Kendi ülkesinde olanların yanı sıra tüm dünyada olanlara da
sorumluluk duyan bir aydındı Nazan İpşiroğlu. Toplumsal yaşamdaki eşitsizlik,
baskı, yasak ve sömürüye karşı her zaman ezilenden, baskı görenden yana
olmuştur. Evrensel Gazetesi'ne çok değer veriyordu. Hayat Televizyonu'nun
yayına yeni başladığı dönemde, Yaşamda Adım Adım adlı programıma katılması
önerimi sevinçle kabul etmiş ve çocukların özgür, bağımsız kişilik
edinebilmesinde sanat eğitiminin önemini konuşmuştuk canlı yayında.
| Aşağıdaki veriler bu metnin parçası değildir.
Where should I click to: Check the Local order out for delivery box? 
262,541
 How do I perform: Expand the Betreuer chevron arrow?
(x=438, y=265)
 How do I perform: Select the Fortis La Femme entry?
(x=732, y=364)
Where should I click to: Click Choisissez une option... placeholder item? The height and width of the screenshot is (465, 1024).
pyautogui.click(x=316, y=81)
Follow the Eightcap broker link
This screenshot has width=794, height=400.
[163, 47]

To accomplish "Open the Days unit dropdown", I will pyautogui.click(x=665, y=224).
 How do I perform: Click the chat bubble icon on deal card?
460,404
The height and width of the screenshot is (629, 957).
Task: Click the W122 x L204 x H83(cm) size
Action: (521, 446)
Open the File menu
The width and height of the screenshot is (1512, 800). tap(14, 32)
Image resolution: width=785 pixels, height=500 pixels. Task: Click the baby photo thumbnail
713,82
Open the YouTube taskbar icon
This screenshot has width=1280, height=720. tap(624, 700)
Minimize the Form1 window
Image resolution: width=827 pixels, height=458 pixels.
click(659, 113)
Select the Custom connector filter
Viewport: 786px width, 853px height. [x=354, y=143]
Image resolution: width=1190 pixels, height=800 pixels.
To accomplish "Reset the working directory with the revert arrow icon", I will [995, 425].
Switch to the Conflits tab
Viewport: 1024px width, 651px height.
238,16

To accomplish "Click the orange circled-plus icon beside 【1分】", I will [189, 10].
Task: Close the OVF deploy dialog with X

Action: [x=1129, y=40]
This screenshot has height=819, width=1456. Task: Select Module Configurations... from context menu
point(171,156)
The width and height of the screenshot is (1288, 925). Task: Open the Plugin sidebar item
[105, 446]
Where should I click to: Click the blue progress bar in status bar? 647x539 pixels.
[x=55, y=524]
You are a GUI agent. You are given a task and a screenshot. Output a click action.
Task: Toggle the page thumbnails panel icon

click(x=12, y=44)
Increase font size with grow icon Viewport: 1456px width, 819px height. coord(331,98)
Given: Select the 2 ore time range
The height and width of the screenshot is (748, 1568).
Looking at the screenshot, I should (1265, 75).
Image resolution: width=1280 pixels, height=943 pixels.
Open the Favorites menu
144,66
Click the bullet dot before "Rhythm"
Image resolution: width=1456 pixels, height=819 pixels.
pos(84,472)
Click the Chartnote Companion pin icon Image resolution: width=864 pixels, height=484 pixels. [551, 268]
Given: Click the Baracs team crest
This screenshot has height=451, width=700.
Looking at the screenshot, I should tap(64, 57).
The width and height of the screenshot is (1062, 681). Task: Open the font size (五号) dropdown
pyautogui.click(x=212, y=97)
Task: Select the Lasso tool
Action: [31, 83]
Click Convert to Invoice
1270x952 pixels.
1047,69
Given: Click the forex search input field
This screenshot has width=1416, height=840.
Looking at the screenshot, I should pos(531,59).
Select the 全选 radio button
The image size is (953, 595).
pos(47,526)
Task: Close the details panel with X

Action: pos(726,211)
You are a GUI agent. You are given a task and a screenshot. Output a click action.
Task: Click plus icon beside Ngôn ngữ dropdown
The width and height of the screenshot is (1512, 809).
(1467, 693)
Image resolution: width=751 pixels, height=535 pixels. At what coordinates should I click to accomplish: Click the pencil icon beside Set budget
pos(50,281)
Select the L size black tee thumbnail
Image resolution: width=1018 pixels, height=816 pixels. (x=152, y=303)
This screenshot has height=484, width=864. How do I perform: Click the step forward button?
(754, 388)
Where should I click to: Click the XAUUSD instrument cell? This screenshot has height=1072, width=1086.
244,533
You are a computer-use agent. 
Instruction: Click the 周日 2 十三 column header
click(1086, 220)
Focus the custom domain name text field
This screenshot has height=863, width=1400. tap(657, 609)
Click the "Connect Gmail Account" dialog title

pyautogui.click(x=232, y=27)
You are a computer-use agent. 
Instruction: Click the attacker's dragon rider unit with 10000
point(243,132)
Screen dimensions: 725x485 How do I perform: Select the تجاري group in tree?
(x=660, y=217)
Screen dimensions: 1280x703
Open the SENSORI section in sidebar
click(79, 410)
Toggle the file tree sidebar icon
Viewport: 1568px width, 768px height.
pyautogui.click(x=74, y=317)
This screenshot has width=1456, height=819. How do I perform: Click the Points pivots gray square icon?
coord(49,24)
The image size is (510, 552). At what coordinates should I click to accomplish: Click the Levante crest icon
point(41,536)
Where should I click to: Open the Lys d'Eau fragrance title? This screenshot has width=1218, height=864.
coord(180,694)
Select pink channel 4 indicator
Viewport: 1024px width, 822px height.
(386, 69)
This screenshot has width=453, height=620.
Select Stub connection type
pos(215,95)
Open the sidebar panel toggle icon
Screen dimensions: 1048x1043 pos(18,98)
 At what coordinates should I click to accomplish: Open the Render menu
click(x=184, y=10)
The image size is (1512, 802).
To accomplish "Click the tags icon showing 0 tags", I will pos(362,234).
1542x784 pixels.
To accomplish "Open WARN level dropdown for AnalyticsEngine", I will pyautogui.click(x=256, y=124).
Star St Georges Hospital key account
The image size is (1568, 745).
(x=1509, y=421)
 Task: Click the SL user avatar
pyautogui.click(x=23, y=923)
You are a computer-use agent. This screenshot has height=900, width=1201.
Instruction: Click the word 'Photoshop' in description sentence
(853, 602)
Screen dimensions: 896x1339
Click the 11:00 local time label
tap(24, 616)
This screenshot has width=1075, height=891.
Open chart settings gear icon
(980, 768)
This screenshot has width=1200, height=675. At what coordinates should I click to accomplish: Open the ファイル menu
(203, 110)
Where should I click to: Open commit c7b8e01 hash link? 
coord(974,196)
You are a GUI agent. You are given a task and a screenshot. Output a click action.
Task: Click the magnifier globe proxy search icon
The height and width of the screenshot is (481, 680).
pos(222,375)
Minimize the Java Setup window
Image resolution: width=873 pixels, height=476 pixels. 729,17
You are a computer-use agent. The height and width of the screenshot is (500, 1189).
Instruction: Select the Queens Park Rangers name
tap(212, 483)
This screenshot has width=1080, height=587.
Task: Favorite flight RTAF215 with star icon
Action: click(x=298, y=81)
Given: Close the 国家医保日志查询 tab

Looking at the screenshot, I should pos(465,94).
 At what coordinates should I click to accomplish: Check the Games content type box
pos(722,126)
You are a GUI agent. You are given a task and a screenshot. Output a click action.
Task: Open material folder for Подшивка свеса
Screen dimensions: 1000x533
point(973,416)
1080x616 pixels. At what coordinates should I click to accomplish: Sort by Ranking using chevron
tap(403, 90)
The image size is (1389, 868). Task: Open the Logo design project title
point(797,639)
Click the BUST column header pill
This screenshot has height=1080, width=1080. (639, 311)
Nazan İpşiroğlu son derece çalışkan ve üretken bir insandı.
Bunun yanı sıra düşünen, sorgulayan, eleştirel bir toplumun yaratılmasında
sanatın ve eğitimin değiştirici-dönüştürücü gücünün bilincindeydi. Bu bilinçle,
bilgisine sahip olduğu alanlarda yaptığı araştırmaları yayınlayarak bilgi ve
birikimlerini insanlarla paylaşmayı son günlerine dek sürdürdü. Alımlama
Boyutları ve Çeşitlemeleri- Resim, 20. Yüzyıl Sanatında Bach, Mozart ve
Verdi'de İnsan, Resimde Müziğin Etkisi, Öncü Bir Düşünür; Mazhar Şevket
İpşiroğlu, Görsel Sanatlarda Alımlama ve Sanatlararası Etkileşim yayınlanmış
kitaplarıdır. Yayınlanan son kitapları Sanatçı Gözüyle Köpek-2011,
Karşılaşmalar ve Düşündürdükleri- 2015 tarihlerini taşıyor.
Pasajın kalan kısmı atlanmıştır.